§ **DIRECTION**: Gather every line below that contains the string "Task" and copy each one out. Match case exactly.

Lines for finding text and elements:
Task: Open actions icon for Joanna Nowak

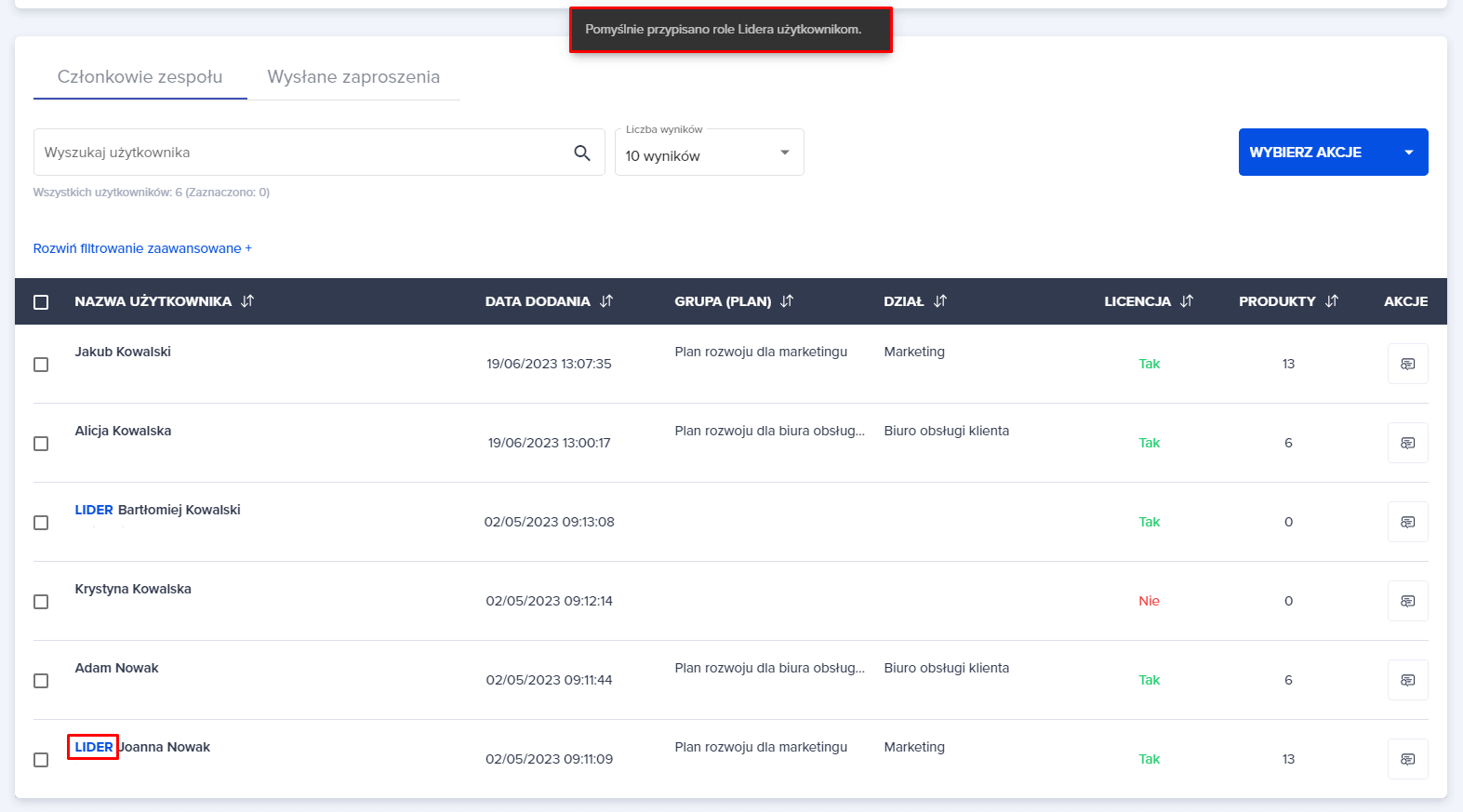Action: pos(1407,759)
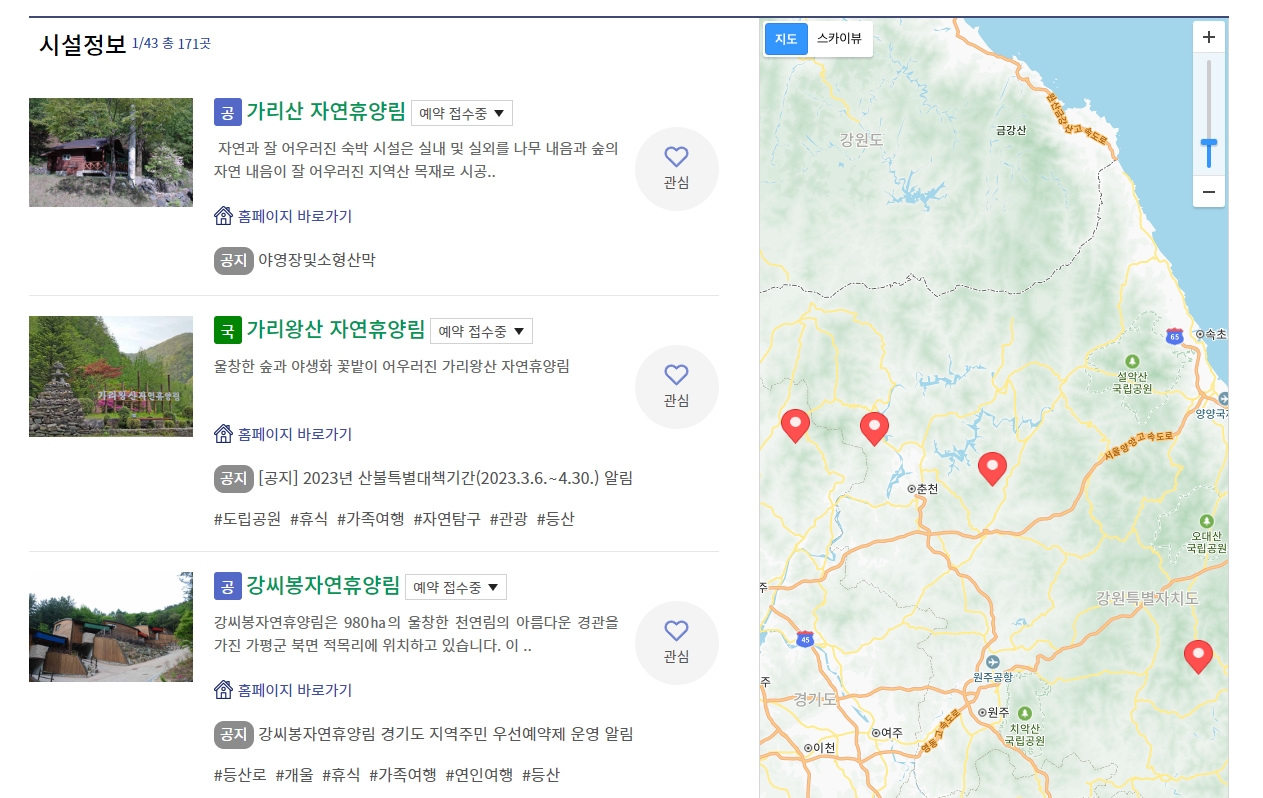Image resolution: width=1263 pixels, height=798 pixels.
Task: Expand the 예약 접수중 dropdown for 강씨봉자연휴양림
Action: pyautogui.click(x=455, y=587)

§ **RESULT**:
Task: Open actions icon for Joanna Nowak
Task: Expand the 예약 접수중 dropdown for 강씨봉자연휴양림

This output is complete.